### Your objective
Write the listing out again in full. Every character must match.

(Beginning of Material shown)

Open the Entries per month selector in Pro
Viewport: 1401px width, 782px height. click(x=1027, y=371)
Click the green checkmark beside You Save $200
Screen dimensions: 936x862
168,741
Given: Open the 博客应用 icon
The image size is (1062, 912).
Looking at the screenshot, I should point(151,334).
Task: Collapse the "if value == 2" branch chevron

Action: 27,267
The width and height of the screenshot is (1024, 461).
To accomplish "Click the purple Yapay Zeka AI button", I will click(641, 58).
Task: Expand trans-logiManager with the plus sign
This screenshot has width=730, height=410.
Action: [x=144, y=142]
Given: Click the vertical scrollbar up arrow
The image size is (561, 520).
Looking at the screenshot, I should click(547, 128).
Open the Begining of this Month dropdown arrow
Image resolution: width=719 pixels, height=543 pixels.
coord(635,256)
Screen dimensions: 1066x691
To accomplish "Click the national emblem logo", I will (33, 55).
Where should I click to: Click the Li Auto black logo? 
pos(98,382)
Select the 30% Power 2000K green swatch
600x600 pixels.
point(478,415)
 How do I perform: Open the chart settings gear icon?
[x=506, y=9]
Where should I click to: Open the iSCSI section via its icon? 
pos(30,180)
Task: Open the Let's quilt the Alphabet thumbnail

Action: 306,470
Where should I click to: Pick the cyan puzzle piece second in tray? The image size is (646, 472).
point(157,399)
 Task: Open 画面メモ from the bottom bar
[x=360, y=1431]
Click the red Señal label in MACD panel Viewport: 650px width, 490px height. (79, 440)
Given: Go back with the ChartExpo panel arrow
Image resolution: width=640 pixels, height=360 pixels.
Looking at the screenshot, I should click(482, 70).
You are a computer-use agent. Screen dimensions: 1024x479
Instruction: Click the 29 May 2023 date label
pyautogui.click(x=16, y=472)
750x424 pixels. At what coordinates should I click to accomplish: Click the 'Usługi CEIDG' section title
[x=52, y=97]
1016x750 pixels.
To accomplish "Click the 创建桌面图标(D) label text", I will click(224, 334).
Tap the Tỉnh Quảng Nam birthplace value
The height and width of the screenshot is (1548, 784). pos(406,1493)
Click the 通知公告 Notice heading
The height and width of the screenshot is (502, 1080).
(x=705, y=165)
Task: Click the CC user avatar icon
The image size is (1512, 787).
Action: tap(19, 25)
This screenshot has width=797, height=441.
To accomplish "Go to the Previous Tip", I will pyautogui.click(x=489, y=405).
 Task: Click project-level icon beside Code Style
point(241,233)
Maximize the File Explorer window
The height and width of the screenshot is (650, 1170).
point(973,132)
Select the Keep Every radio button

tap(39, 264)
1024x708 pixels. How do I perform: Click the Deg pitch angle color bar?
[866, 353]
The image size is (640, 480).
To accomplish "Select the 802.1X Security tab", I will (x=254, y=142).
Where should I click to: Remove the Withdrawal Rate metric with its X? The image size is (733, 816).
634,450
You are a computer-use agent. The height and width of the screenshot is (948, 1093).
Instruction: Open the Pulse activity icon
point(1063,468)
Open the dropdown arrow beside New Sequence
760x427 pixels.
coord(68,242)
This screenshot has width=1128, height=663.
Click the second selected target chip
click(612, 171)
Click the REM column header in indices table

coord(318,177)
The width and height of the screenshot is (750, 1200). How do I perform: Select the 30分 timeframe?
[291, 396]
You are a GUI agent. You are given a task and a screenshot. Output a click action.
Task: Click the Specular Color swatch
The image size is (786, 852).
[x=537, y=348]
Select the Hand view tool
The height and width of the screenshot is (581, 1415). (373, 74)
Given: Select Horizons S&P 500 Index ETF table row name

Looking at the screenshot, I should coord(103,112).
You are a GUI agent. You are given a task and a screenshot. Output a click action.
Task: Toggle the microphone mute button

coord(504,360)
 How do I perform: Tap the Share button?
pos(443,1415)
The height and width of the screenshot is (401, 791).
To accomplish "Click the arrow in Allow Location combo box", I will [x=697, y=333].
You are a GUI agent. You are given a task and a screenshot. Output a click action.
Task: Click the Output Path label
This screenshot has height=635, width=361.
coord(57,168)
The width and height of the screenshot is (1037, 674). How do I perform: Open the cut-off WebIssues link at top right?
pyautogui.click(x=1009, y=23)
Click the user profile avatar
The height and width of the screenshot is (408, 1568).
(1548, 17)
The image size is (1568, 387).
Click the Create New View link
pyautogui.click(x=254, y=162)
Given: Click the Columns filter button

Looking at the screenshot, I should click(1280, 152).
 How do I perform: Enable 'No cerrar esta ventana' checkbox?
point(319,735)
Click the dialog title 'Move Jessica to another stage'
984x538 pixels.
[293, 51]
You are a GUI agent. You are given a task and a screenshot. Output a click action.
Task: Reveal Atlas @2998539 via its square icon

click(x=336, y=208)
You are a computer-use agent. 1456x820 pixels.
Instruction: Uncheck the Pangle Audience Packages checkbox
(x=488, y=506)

(End of Material shown)

### Task solution
Open the Entries per month selector in Pro
Viewport: 1401px width, 782px height. click(x=1027, y=371)
Click the green checkmark beside You Save $200
Screen dimensions: 936x862
168,741
Given: Open the 博客应用 icon
The image size is (1062, 912).
Looking at the screenshot, I should point(151,334).
Task: Collapse the "if value == 2" branch chevron

Action: 27,267
The width and height of the screenshot is (1024, 461).
To accomplish "Click the purple Yapay Zeka AI button", I will click(641, 58).
Task: Expand trans-logiManager with the plus sign
This screenshot has width=730, height=410.
Action: [x=144, y=142]
Given: Click the vertical scrollbar up arrow
The image size is (561, 520).
Looking at the screenshot, I should click(547, 128).
Open the Begining of this Month dropdown arrow
Image resolution: width=719 pixels, height=543 pixels.
coord(635,256)
Screen dimensions: 1066x691
To accomplish "Click the national emblem logo", I will (33, 55).
Where should I click to: Click the Li Auto black logo? 
pos(98,382)
Select the 30% Power 2000K green swatch
600x600 pixels.
point(478,415)
 How do I perform: Open the chart settings gear icon?
[x=506, y=9]
Where should I click to: Open the iSCSI section via its icon? 
pos(30,180)
Task: Open the Let's quilt the Alphabet thumbnail

Action: 306,470
Where should I click to: Pick the cyan puzzle piece second in tray? The image size is (646, 472).
point(157,399)
 Task: Open 画面メモ from the bottom bar
[x=360, y=1431]
Click the red Señal label in MACD panel Viewport: 650px width, 490px height. (79, 440)
Given: Go back with the ChartExpo panel arrow
Image resolution: width=640 pixels, height=360 pixels.
Looking at the screenshot, I should click(482, 70).
You are a computer-use agent. Screen dimensions: 1024x479
Instruction: Click the 29 May 2023 date label
pyautogui.click(x=16, y=472)
750x424 pixels. At what coordinates should I click to accomplish: Click the 'Usługi CEIDG' section title
[x=52, y=97]
1016x750 pixels.
To accomplish "Click the 创建桌面图标(D) label text", I will click(224, 334).
Tap the Tỉnh Quảng Nam birthplace value
The height and width of the screenshot is (1548, 784). pos(406,1493)
Click the 通知公告 Notice heading
The height and width of the screenshot is (502, 1080).
(x=705, y=165)
Task: Click the CC user avatar icon
The image size is (1512, 787).
Action: tap(19, 25)
This screenshot has width=797, height=441.
To accomplish "Go to the Previous Tip", I will pyautogui.click(x=489, y=405).
 Task: Click project-level icon beside Code Style
point(241,233)
Maximize the File Explorer window
The height and width of the screenshot is (650, 1170).
point(973,132)
Select the Keep Every radio button

tap(39, 264)
1024x708 pixels. How do I perform: Click the Deg pitch angle color bar?
[866, 353]
The image size is (640, 480).
To accomplish "Select the 802.1X Security tab", I will (x=254, y=142).
Where should I click to: Remove the Withdrawal Rate metric with its X? The image size is (733, 816).
634,450
You are a computer-use agent. The height and width of the screenshot is (948, 1093).
Instruction: Open the Pulse activity icon
point(1063,468)
Open the dropdown arrow beside New Sequence
760x427 pixels.
coord(68,242)
This screenshot has width=1128, height=663.
Click the second selected target chip
click(612, 171)
Click the REM column header in indices table

coord(318,177)
The width and height of the screenshot is (750, 1200). How do I perform: Select the 30分 timeframe?
[291, 396]
You are a GUI agent. You are given a task and a screenshot. Output a click action.
Task: Click the Specular Color swatch
The image size is (786, 852).
[x=537, y=348]
Select the Hand view tool
The height and width of the screenshot is (581, 1415). (373, 74)
Given: Select Horizons S&P 500 Index ETF table row name

Looking at the screenshot, I should coord(103,112).
You are a GUI agent. You are given a task and a screenshot. Output a click action.
Task: Toggle the microphone mute button

coord(504,360)
 How do I perform: Tap the Share button?
pos(443,1415)
The height and width of the screenshot is (401, 791).
To accomplish "Click the arrow in Allow Location combo box", I will [x=697, y=333].
You are a GUI agent. You are given a task and a screenshot. Output a click action.
Task: Click the Output Path label
This screenshot has height=635, width=361.
coord(57,168)
The width and height of the screenshot is (1037, 674). How do I perform: Open the cut-off WebIssues link at top right?
pyautogui.click(x=1009, y=23)
Click the user profile avatar
The height and width of the screenshot is (408, 1568).
(1548, 17)
The image size is (1568, 387).
Click the Create New View link
pyautogui.click(x=254, y=162)
Given: Click the Columns filter button

Looking at the screenshot, I should click(1280, 152).
 How do I perform: Enable 'No cerrar esta ventana' checkbox?
point(319,735)
Click the dialog title 'Move Jessica to another stage'
984x538 pixels.
[293, 51]
You are a GUI agent. You are given a task and a screenshot. Output a click action.
Task: Reveal Atlas @2998539 via its square icon

click(x=336, y=208)
You are a computer-use agent. 1456x820 pixels.
Instruction: Uncheck the Pangle Audience Packages checkbox
(x=488, y=506)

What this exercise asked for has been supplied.